Phase-Aberration Correction for HIFU Therapy Using a Multielement Array and Backscattering of Nonlinear Pulses.

IEEE Trans Ultrason Ferroelectr Freq Control 2021 Apr 26;68(4):1040-1050. Epub 2021 Mar 26.

Phase aberrations induced by heterogeneities in body wall tissues introduce a shift and broadening of the high-intensity focused ultrasound (HIFU) focus, associated with decreased focal intensity. This effect is particularly detrimental for HIFU therapies that rely on shock front formation at the focus, such as boiling histotripsy (BH). In this article, an aberration correction method based on the backscattering of nonlinear ultrasound pulses from the focus is proposed and evaluated in tissue-mimicking phantoms. A custom BH system comprising a 1.5-MHz 256-element array connected to a Verasonics V1 engine was used as a pulse/echo probe. Pulse inversion imaging was implemented to visualize the second harmonic of the backscattered signal from the focus inside a phantom when propagating through an aberrating layer.
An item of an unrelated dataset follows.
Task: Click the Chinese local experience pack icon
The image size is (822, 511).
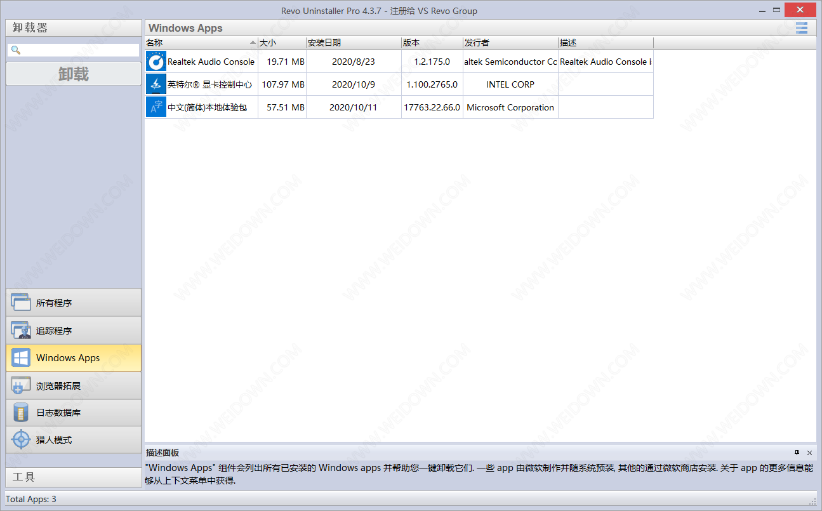Action: 156,107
Phase correction for each array element was derived from an aberration-correction method for ultrasound imaging that combines both the beamsum and the nearest neighbor correlation method and adapted it to the unique configuration of the array. The results were confirmed by replacing the target tissue with a fiber-optic hydrophone. Comparing the shock amplitude before and after phase-aberration correction showed that the majority of losses due to tissue heterogeneity were compensated, enabling fully developed shocks to be generated while focusing through aberrating layers. The feasibility of using a HIFU phased-array transducer as a pulse-echo probe in harmonic imaging mode to correct for phase aberrations was demonstrated.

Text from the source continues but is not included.